Yo tenía una pistola de palabras.
Al activar el gatillo contra alguien
de ese alguien salían frases balsámicas.
Me llevé la pistola en nochebuena,
"No es tu culpa es el hálito del tiempo",
comentó Pedro al servir la crema.
May no supo contestar. Probó un poquito,
y se quedó prendada de ese tacto:
la calabaza, el puerro, algo de albahaca...

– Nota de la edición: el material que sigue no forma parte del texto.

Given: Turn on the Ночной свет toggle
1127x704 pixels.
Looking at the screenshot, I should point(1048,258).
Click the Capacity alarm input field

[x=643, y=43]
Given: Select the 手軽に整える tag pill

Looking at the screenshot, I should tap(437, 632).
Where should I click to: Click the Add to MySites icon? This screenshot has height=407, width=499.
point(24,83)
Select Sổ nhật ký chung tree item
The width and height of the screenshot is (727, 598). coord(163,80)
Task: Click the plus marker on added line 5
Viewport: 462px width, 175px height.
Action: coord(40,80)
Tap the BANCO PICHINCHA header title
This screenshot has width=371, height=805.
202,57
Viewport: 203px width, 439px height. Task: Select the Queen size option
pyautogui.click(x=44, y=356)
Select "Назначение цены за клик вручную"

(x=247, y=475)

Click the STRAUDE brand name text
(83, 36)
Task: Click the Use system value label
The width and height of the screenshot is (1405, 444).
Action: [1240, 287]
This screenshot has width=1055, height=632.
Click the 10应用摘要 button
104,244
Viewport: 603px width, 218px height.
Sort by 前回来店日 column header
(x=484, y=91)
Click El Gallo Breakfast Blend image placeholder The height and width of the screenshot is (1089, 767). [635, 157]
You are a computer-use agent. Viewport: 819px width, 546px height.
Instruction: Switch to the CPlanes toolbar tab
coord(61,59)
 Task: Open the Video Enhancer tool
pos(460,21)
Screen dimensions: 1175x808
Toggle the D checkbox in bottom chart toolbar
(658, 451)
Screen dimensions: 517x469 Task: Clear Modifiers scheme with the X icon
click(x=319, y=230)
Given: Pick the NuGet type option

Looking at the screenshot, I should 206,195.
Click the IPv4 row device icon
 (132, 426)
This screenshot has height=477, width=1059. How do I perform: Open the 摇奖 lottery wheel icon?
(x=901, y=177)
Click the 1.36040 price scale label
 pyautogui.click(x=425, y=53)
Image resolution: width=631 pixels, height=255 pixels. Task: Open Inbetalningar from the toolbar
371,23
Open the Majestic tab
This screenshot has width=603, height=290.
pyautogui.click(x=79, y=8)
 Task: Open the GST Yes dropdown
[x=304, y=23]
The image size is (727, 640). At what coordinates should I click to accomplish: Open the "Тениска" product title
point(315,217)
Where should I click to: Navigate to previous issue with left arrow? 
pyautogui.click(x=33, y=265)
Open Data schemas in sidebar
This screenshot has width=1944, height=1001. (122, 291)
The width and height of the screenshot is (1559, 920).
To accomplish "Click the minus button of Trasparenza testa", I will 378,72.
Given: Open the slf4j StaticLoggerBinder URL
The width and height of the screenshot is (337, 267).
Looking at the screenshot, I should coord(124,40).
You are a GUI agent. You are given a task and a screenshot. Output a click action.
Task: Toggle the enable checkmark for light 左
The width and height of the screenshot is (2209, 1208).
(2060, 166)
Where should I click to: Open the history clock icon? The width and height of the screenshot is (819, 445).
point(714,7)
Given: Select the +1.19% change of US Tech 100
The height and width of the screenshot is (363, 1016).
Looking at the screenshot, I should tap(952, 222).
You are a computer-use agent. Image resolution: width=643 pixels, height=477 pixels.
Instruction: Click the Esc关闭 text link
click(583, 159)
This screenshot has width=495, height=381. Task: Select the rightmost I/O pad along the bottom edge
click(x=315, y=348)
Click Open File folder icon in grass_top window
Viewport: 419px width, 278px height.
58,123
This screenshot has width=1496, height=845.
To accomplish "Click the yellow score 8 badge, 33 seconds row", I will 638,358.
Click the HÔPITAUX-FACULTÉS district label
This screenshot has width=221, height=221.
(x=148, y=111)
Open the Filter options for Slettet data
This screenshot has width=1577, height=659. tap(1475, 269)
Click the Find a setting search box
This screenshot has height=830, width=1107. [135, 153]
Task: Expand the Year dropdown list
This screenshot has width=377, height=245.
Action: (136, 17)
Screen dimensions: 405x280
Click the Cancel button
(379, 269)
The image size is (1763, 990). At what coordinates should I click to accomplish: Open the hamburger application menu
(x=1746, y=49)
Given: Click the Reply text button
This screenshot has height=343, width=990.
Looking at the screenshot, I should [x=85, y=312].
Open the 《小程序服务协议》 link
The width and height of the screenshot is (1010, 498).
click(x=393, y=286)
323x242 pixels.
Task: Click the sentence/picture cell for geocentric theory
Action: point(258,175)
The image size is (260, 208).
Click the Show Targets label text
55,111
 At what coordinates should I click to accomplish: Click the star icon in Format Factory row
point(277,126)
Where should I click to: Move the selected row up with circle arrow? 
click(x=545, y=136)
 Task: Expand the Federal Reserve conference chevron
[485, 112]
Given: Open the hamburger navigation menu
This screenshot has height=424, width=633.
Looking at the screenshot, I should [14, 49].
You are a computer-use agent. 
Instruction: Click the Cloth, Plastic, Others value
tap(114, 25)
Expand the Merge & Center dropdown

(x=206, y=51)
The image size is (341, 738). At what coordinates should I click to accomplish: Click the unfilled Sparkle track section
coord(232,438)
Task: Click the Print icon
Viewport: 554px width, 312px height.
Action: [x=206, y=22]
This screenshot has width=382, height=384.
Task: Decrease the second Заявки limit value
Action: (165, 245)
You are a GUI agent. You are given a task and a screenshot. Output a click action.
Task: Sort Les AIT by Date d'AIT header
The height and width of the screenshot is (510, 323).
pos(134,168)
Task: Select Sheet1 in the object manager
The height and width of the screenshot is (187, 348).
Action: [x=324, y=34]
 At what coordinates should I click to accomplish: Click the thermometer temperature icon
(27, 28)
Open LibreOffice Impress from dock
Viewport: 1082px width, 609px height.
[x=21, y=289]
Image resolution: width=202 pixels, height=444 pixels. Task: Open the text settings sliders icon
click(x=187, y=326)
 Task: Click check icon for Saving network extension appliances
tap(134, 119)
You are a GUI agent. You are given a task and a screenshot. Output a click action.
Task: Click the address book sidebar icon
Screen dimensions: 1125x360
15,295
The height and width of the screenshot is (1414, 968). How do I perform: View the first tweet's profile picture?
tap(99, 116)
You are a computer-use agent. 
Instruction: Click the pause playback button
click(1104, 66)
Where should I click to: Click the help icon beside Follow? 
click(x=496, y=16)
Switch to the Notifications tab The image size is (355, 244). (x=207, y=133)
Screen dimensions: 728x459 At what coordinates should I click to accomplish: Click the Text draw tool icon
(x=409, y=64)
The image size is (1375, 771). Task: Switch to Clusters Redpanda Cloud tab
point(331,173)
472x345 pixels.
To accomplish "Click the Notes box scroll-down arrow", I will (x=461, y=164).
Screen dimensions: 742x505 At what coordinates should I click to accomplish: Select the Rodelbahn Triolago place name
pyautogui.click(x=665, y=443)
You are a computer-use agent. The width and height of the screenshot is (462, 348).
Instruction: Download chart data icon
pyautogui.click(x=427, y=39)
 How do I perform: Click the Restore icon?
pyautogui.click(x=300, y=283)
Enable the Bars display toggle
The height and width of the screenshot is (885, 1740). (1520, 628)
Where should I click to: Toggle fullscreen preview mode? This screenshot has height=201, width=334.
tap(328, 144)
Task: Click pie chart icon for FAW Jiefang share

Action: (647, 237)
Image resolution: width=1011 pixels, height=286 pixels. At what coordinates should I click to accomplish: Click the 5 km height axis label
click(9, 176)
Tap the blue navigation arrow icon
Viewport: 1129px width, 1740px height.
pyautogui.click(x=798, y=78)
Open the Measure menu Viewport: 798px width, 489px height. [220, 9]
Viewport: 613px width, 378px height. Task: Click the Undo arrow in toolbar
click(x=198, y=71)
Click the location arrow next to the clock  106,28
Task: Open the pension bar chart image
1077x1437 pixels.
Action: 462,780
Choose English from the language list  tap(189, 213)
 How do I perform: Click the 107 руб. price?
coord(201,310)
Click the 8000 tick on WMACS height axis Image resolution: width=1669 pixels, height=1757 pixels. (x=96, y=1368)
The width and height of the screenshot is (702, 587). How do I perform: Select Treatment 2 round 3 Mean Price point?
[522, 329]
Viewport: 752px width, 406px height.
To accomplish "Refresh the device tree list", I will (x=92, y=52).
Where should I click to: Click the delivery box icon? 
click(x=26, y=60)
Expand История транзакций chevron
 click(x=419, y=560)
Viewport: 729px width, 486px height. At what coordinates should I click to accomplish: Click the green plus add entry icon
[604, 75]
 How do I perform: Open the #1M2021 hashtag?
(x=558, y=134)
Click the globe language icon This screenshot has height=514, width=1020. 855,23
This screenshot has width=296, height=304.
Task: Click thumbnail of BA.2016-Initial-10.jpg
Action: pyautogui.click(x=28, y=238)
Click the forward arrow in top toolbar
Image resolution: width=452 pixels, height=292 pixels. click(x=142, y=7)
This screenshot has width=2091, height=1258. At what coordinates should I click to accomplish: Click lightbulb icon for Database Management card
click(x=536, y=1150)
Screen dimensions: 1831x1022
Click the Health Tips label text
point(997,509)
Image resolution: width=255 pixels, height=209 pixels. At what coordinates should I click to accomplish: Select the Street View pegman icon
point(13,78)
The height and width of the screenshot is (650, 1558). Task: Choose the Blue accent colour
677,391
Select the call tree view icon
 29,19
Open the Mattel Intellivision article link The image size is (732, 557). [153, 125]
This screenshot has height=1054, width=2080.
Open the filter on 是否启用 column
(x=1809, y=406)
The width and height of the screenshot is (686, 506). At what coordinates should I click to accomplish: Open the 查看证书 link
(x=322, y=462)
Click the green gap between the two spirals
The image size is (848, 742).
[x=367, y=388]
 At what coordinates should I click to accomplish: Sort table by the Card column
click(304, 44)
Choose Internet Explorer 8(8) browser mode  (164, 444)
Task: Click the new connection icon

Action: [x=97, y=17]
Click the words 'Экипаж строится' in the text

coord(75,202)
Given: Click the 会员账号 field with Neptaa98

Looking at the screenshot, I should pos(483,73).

Disparé esta vez a mi sobrino:
"Solo el paso levísimo de un cuento
aliviará tu cieno", dijo mientras llenaba mi copa
de una especie de vino intrépido
sólo apto para héroes insensatos,
al beberlo entendí que me había disparado,
y fui yo la que tomó la palabra:
"No te apures,
estoy hecha de algodones y victorias",
le dije a mi madre.
No sé si lo escuchó, tan absorta como estaba
recogiendo el plato de su hija
lleno de pieles de marisco.
"Duerme bien, tienes todos los septiembres",
añadí.
Esta vez sí me miró.
La noté distraída, algo insensible,
esquivándome todas las tristezas.
Desde el punto de vista de una bala
es preciso ser rápida,
invisible.
Comprendí
que tendría que penetrar en su cabeza.
Rauda, esquiva, sinuosa,
firme como el hilo tras la aguja,
sin opción al titubeo,
allí estuve entre sus culpas y sus miedos,
entre tizas y pespuntes.
"Ay, hija, qué bonitos son tus sueños",
conseguí que me dijera,
"aunque no son compatibles con mi cielo".